[Start of section]

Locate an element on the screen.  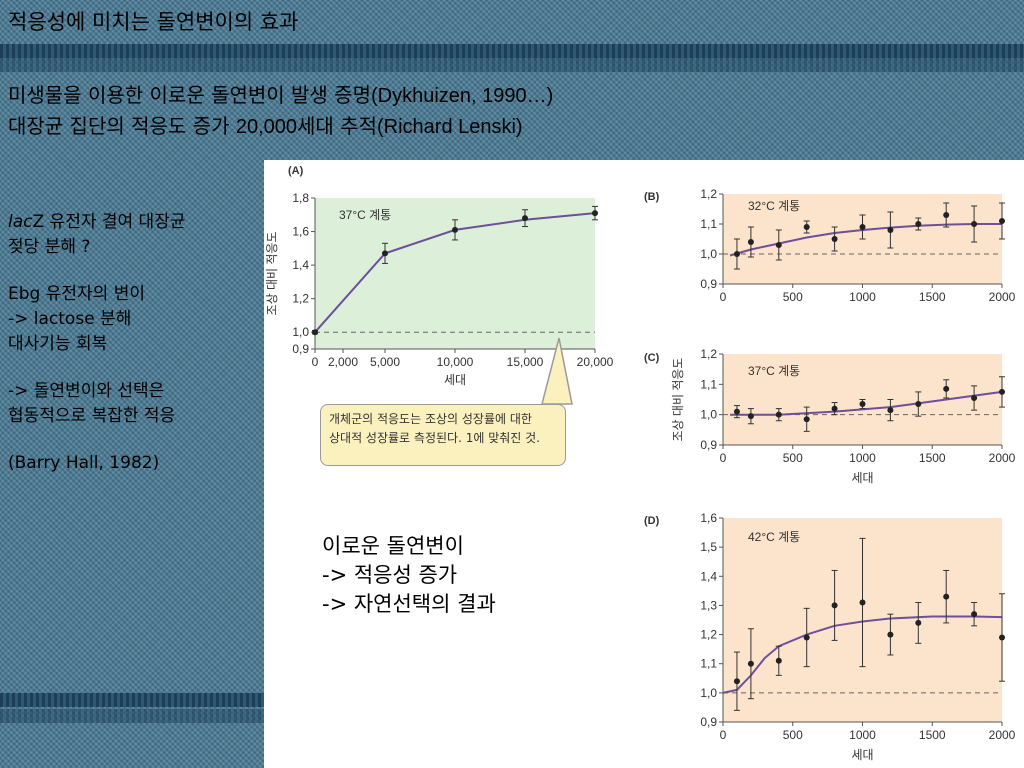
subtitle-citation: (Dykhuizen, 1990…) is located at coordinates (462, 96).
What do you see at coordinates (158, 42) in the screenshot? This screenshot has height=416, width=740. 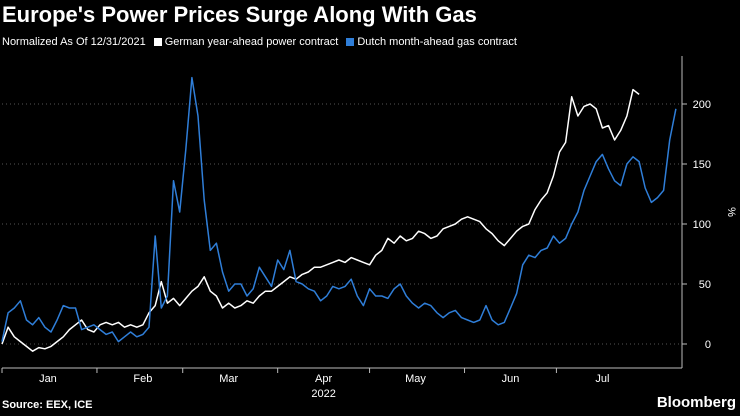 I see `legend-swatch-power` at bounding box center [158, 42].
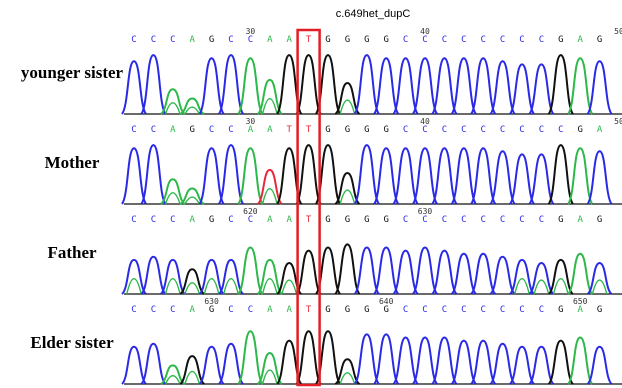 The width and height of the screenshot is (622, 388). I want to click on position-tick-label: 620, so click(250, 212).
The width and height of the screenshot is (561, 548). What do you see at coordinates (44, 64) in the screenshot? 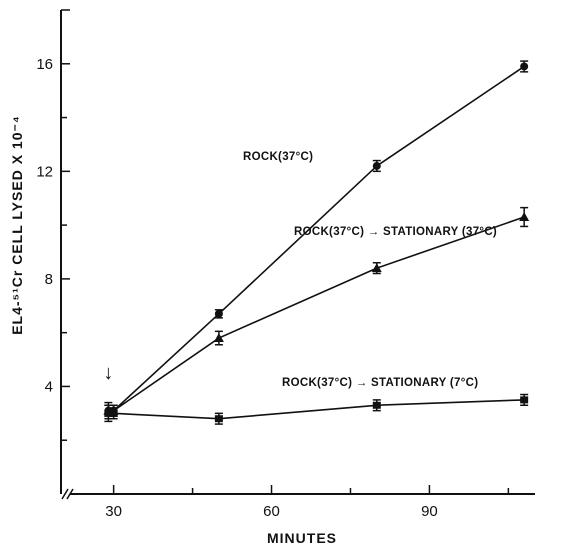
I see `y-tick-label: 16` at bounding box center [44, 64].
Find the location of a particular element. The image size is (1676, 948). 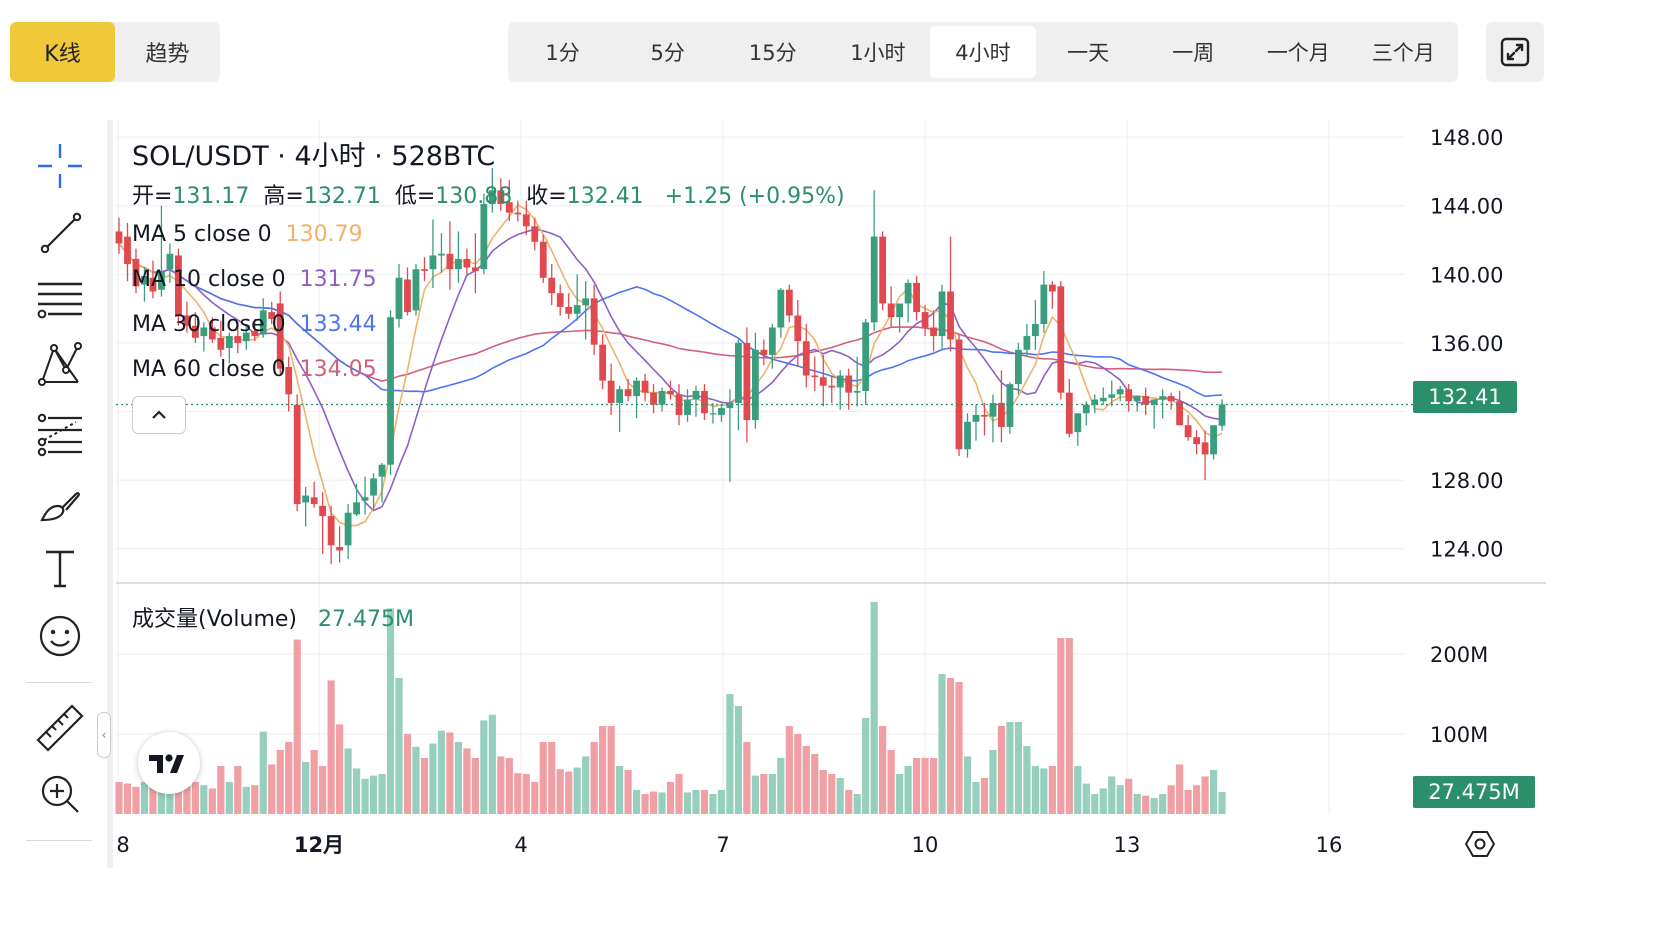

toolbar-collapse-tab: ‹ is located at coordinates (104, 735).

[End of section]

> **Instructions to follow**
Could you rewrite everything from the line containing "The width and height of the screenshot is (561, 548)." down to the end of the listing, replacing "screenshot" with "image" and leaving everything else unchanged? Leave the pictures out of your answer.

> **Response to this task**
The width and height of the image is (561, 548). What do you see at coordinates (44, 64) in the image? 
I see `y-tick-label: 16` at bounding box center [44, 64].
Find the location of a particular element. The image size is (1676, 948). 

toolbar-collapse-tab: ‹ is located at coordinates (104, 735).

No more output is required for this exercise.